Building a Simple Logger Service for Ionic 3

June 1, 2018 ~ 3 min read

Building a Simple Logger Service for Ionic 3


This article originally appeared on Medium.

An Ionic developer’s best friend often are console statements to do some quick debugging or maybe to log the order of Ionic’s lifecycle events. Console output is awesome but you would not want to make this available in a production application as it often displays information not meant so be seen by others than you or your development team. In fact it can pose a security risk.

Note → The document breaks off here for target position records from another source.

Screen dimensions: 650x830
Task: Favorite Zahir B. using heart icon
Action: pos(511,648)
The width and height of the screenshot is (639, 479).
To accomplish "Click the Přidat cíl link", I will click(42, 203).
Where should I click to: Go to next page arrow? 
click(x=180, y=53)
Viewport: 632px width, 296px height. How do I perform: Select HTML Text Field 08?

It is usually a good idea to remove all console.log, console.warn, console.whatever statements before releasing a production version of your app. So I do not miss any I usually add a tslint rule to my tsconfig.json to throw lint errors on all console statements. But who wants to manually remove all console statements before releasing and then adding them again when needed? Nobody I guess. You could add some custom steps to your build process to automatically remove all console statements of course, but a more elegant way I think is a custom logger service. This is why I built a custom logger service that outputs the different log levels depending on the current environment.

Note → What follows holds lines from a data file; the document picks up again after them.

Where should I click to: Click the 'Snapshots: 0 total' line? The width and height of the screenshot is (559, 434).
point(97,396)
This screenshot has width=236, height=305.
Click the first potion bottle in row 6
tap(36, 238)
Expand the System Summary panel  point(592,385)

(Also check out this article about the environment switch we use at prototype.berlin to easily switch between different environments when serving or building our Ionic apps.)

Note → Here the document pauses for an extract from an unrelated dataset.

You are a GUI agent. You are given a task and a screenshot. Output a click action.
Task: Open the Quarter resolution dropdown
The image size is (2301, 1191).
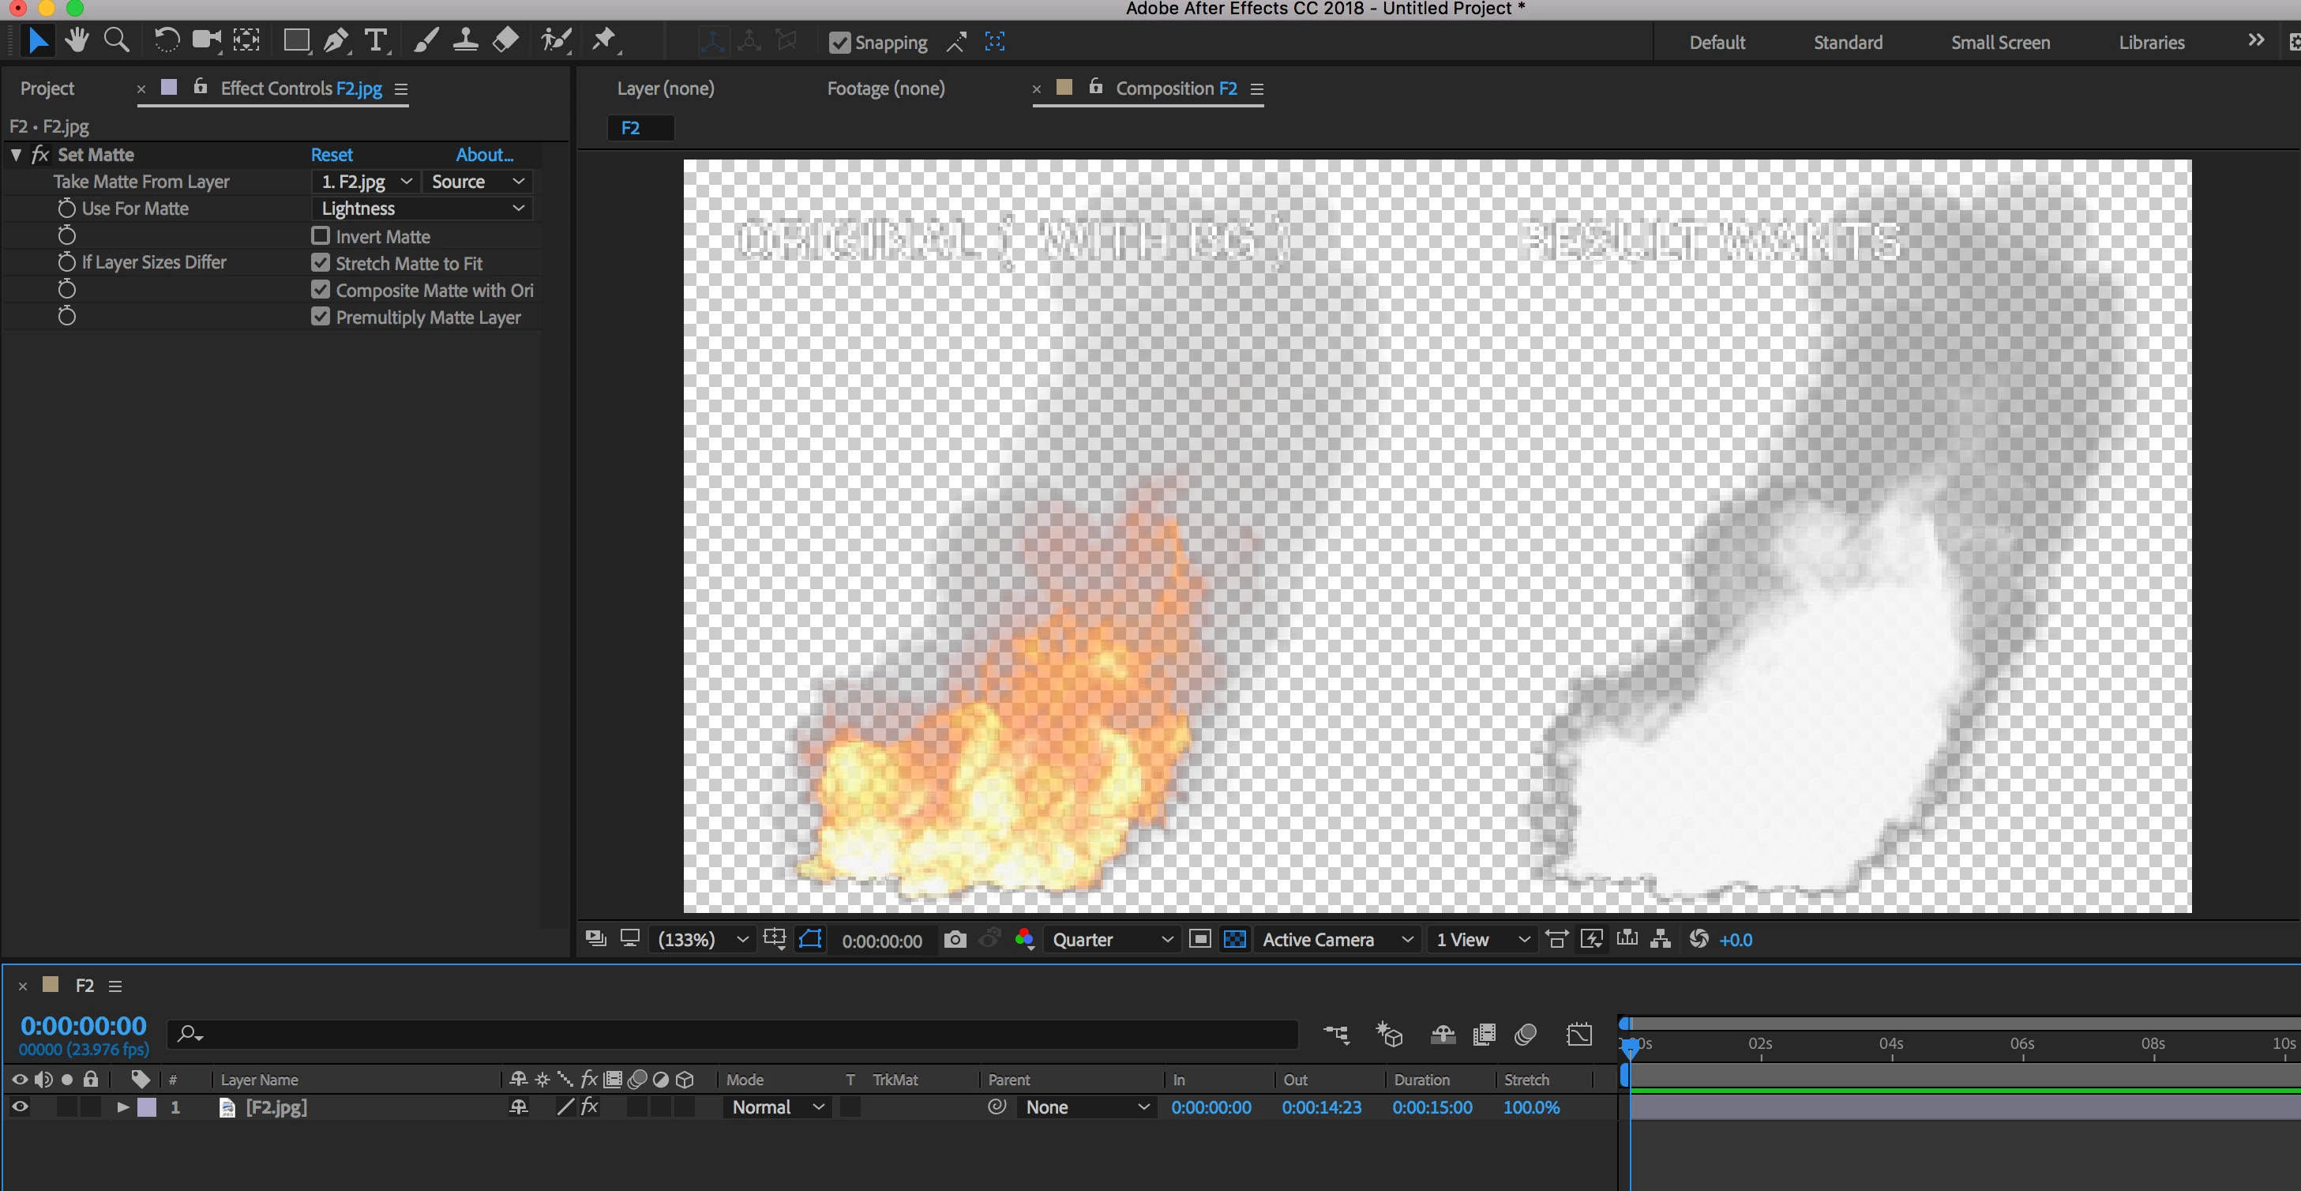tap(1110, 939)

import { Injectable } from '@angular/core';

/**
 * The possible log levels.
 */
export enum LogLevel {
  Error,
  Warning,
  Info,
  Debug,
}

@Injectable()
export class Logger {

  constructor() {}

  /**
   * Logs messages or objects  with the debug level.
   * Works the same as console.log().
   */
  public debug(...objects: any[]) {
    this.log(console.log, LogLevel.Debug, objects);
  }

  /**
   * Logs messages or objects  with the info level.
   * Works the same as console.info().
   */
  public info(...objects: any[]) {
    this.log(console.info, LogLevel.Info, objects);
  }

  /**
   * Logs messages or objects  with the warning level.
   * Works the same as console.warn().
   */
  public warn(...objects: any[]) {
    this.log(console.warn, LogLevel.Warning, objects);
  }

  /**
   * Logs messages or objects  with the error level.
   * Works the same as console.error().
   */
  public error(...objects: any[]) {
    this.log(console.error, LogLevel.Error, objects);
  }

  private log(func: Function, level: LogLevel, objects: any[]) {
    const env = window.env || 'development';
    if (env !== 'production' || (env === 'production' && level === LogLevel.Error)) {
      func.apply(console, objects);
    }
  }

}

The logger service at the moment supports four log levels: debug, info, warning and error. Of course it can be extended with some other common levels like trace or fatal, but those four are what I am usually using. In lines 51 to 54 you can see the environment filter where only errors are allowed when on a production environment, otherwise all outputs are shown. This of course can be extended as well. For example you might have a staging environment where only warnings and errors should be visible.

After adding the service to the app.module.ts it can be used straight forward like the usual console statements.

import { Injectable } from '@angular/core';

import { Logger } from '../../core/logger.service';

@Injectable()
export class SomeExampleService {

  constructor(
    private logger: Logger,
  ) {
    this.logger.debug('Yeah, the logger is working!', { foo: 'bar' });

    this.logger.info('Some informative information');

    this.logger.warn('Oh, watch out');

    this.logger.error('Oh snap!', 500);
  }

}

Console output

So if you use console statements a lot — and I do so — this simple logger service can make your life much easier. Just give it a try!